No governo de João Goulart (1961-1964), o Brasil estabeleceu alguns contatos comerciais e diplomáticos com a República Popular da China, mas não formalizou um acordo pleno devido às tensões políticas internas e externas da época. Goulart adotou uma Política Externa Independente (PEI), liderada por seu chanceler, San Tiago Dantas. Essa política buscava diversificar as relações internacionais do Brasil, aproximando-se tanto dos países socialistas quanto dos capitalistas.

Em meio à Guerra Fria, a abertura para dialogar com a China comunista foi considerada uma decisão ousada, especialmente sob a pressão dos Estados Unidos, que viam com desconfiança qualquer aproximação com países do bloco socialista.

A oposição ao governo Goulart no Brasil, liderada por setores conservadores, militares e empresariais, considerava qualquer aproximação com a China como uma ameaça à segurança nacional. As reformas anunciadas por Goulart culminaram no golpe militar de 1964, que interrompeu essas iniciativas e deu início a uma política externa alinhada aos Estados Unidos, isolando ainda mais o Brasil de países socialistas, incluindo a China.

Apesar das limitações, as iniciativas do governo Goulart contribuíram para abrir caminho para as futuras relações diplomáticas entre Brasil e China. Essas relações só seriam formalizadas em 1974, durante o regime militar, sob o governo do general Ernesto Geisel. Essa aproximação ocorreu após a visita à China do presidente dos Estados Unidos, Richard Nixon, em 1972, quando ele e seu Conselheiro de Segurança Nacional, Henry Kissinger, se encontraram com o líder chinês, Mao Zedong. Em 1971, a China já havia substituído Taiwan na ONU como representante legítimo do país.
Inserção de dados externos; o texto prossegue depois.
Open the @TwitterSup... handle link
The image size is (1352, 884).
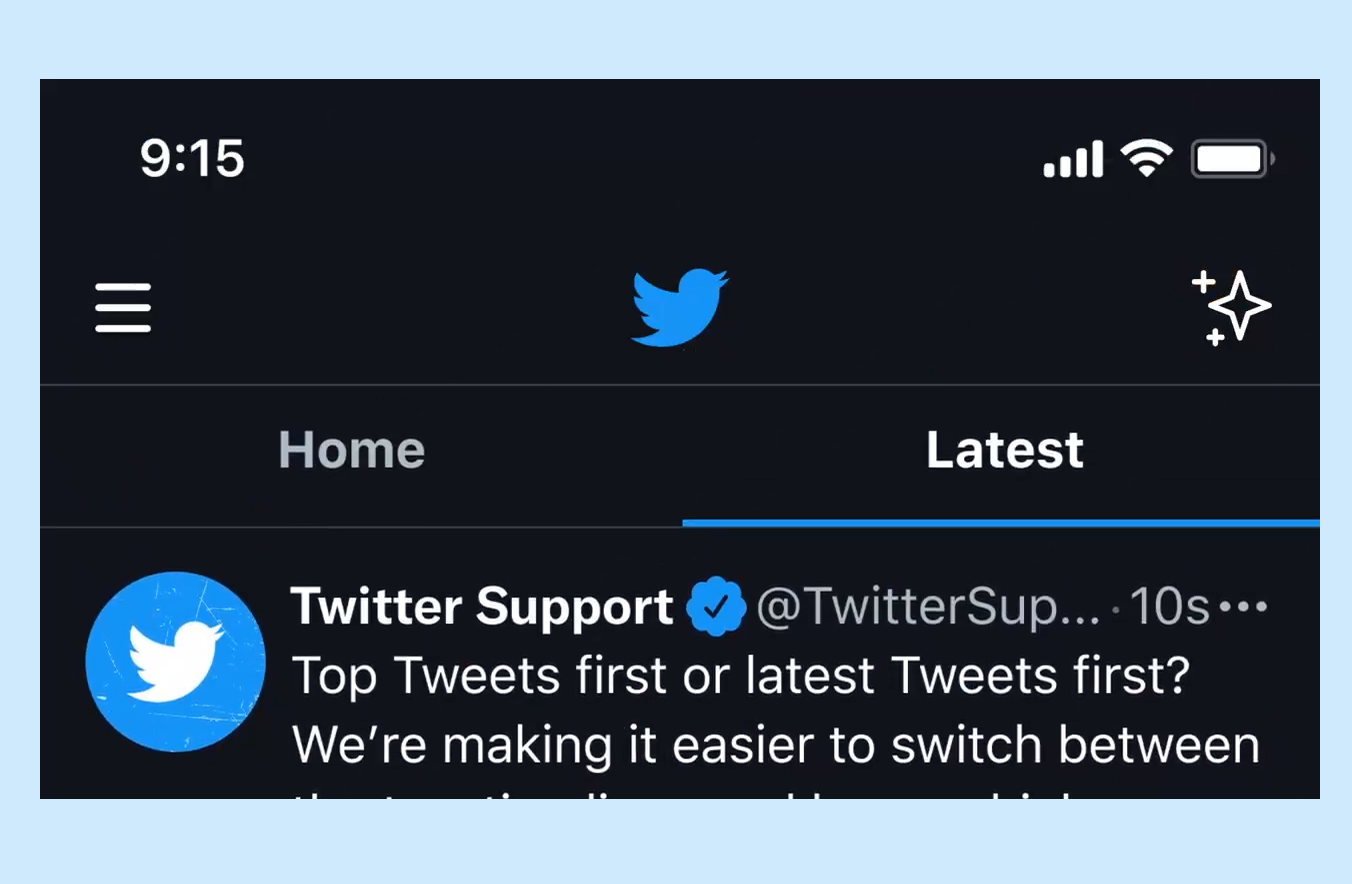coord(928,608)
Os EUA e a China brindaram alegremente o comunicado de Xangai, que Nixon assinou com Mao – e que Kissinger havia planejado secretamente em viagens que fez incógnito a Pequim via Paquistão. O establishment da política externa dos EUA instintivamente captou o lado positivo de um movimento que deixou a União Soviética mais isolada naquele momento.

Muita coisa mudou de lá para cá. O governo de Donald Trump (2017-2021) adotou uma postura agressiva dos Estados Unidos em relação à China, caracterizada por tensões econômicas, tecnológicas, políticas e aplicação de sanções. Essa abordagem marcou uma ruptura com a política de maior cooperação que havia prevalecido entre os dois países em décadas anteriores.

O aniversário de 50 anos, em 2022, do encontro de Nixon com Mao passou em silêncio. A Casa Branca de Joe Biden ignorou os pedidos da China por um evento comemorativo conjunto da data. Com o tempo, transformou-se numa disputa geopolítica, tecnológica e por mercado.

Enquanto isso, entre 2007 e 2022, empresas chinesas investiram US$ 71,6 bilhões no Brasil, com o setor de eletricidade absorvendo 45,5% do total, seguido pelas áreas de extração de petróleo (30,4%).  O projeto do Satélite de Recursos Terrestres China-Brasil, considerado um marco na cooperação Sul-Sul em alta tecnologia, serve como exemplo de quebra do monopólio tecnológico dos países desenvolvidos e aumentou significativamente a confiança dos países do “Sul Global” em sua autossuficiência e força.

O encontro entre Lula e Xi serviu como encerramento das celebrações, em 2024, do cinquentenário das relações diplomáticas entre a República Federativa do Brasil e a República Popular da China.